A depressing article about the demise of newspapers here. Now clearly I'm biased on the newspaper thing because I sold my soul, ahem, work for one. But newspapers are really, really important. I mean, freedom of the press is built into the Constitution! Fine, so I sound like I'm preaching and maybe I am.
For the past few years, I have read The NY Times online because it's easier and faster and cheaper, but I still lust after the Sunday Magazine. That's right. I lust after the magazine, and whenever I can get a free copy of the Times, I take it and skim the articles on the front page (Ok, fine, the first thing I do is look for any glaring mistakes because it's fun to find mistakes in the newspaper of record) and read the opinion page and get my hands smudged with newspaper ink and put it in my bag and carry it around with me because it's a newspaper and I think that's valuable.
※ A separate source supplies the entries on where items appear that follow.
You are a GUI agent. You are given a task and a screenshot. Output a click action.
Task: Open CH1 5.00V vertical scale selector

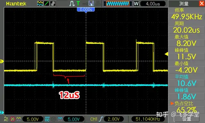tap(33, 119)
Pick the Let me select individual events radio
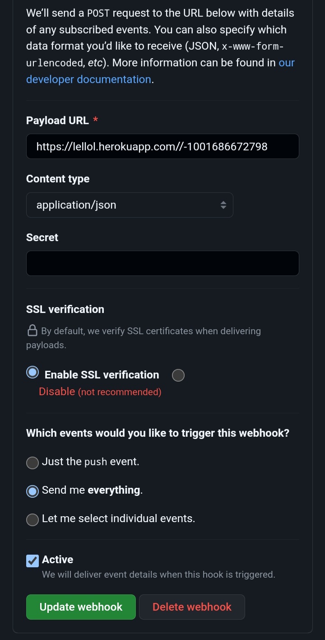 [33, 520]
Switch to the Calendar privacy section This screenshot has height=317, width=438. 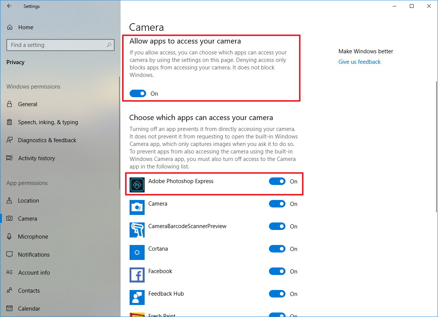pyautogui.click(x=29, y=308)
And I think the fact that despite TV and the Internet newspapers have been able to hold their own because there are at least some Americans who want real, solid news--not just entertainment and gossip--is a beautiful thing. And I think it is very, very sad that that may be a thing of the past. I heard a newspaper man say recently that he thinks newspapers won't be printed anymore, that they'll just be electroinic (which admittedly is nice in the sense that publishers threatening not to print your paper at 5 a.m. is less than fun). And I think that's sad.
I'm not a traditionalist, but I fail to see anything good in the demise of print media--in the exchange of facts and ideas that comes to us every day in the form of a newspaper. But then maybe I'm part of the problem--a person who loves the newspaper but doesn't pay for it.